**Given entries:**
============
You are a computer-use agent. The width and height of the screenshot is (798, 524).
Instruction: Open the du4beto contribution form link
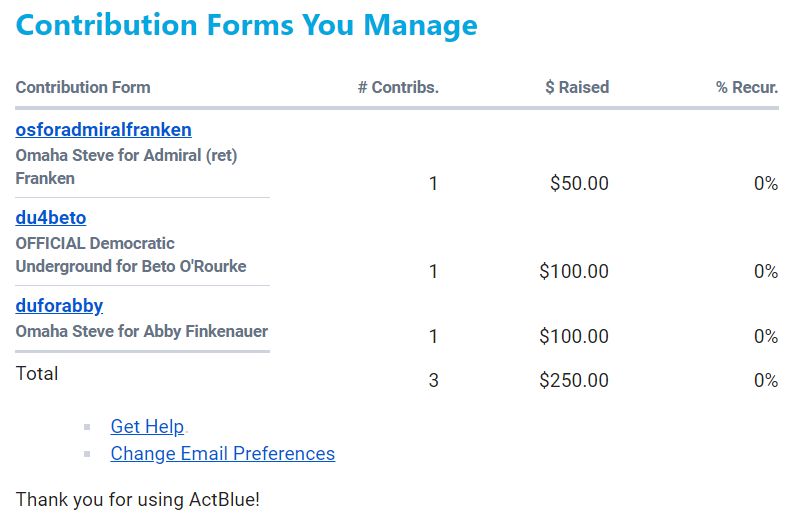[51, 218]
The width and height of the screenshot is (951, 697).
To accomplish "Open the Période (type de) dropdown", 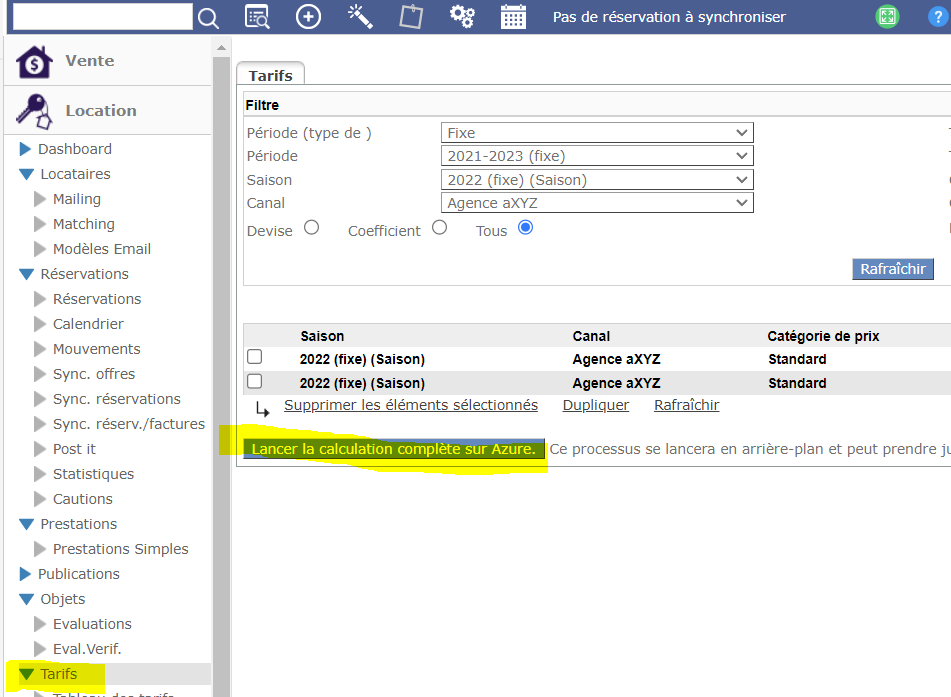I will click(597, 133).
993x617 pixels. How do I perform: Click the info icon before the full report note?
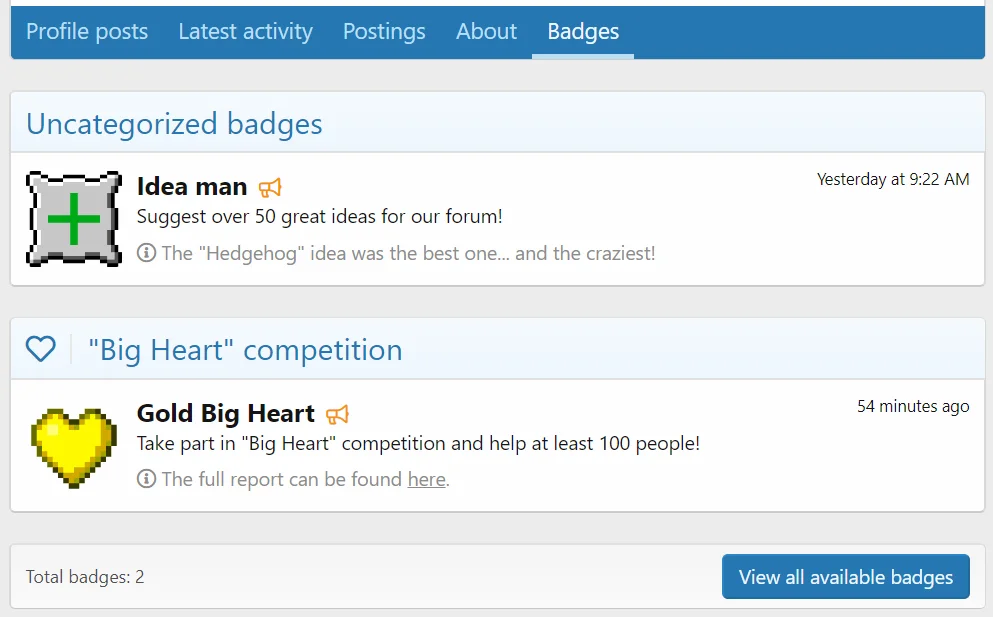146,479
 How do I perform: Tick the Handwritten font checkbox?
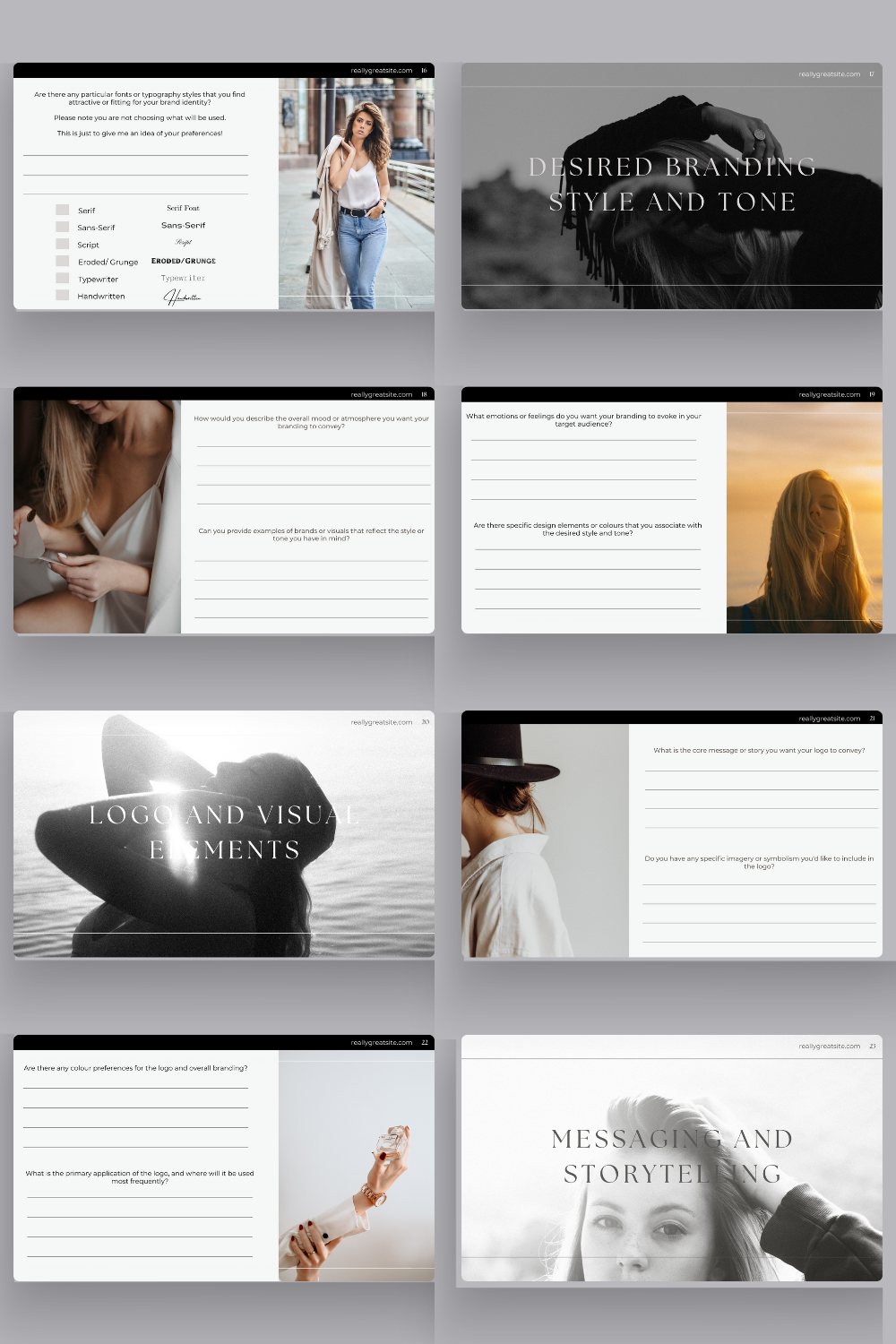[x=63, y=295]
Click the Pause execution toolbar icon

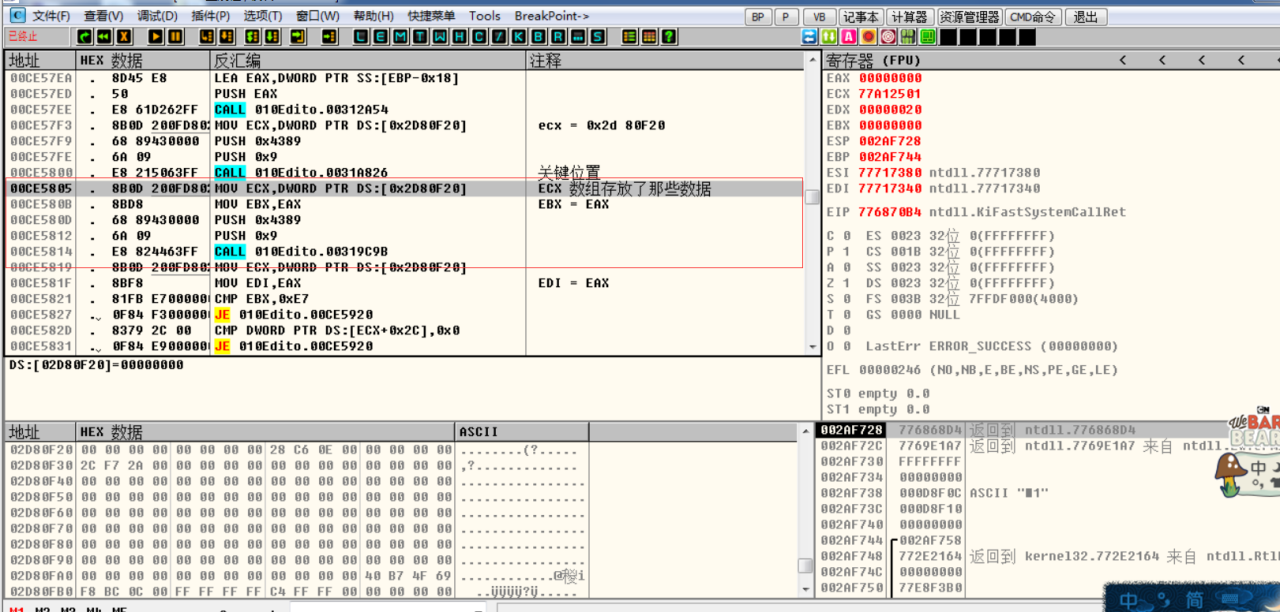pos(176,37)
============
**What the task requires:** Check the data for the word "height" and pull out the lines that have it.

**Exercise answer:**
You are a computer-use agent. The width and height of the screenshot is (798, 524).
The width and height of the screenshot is (951, 697).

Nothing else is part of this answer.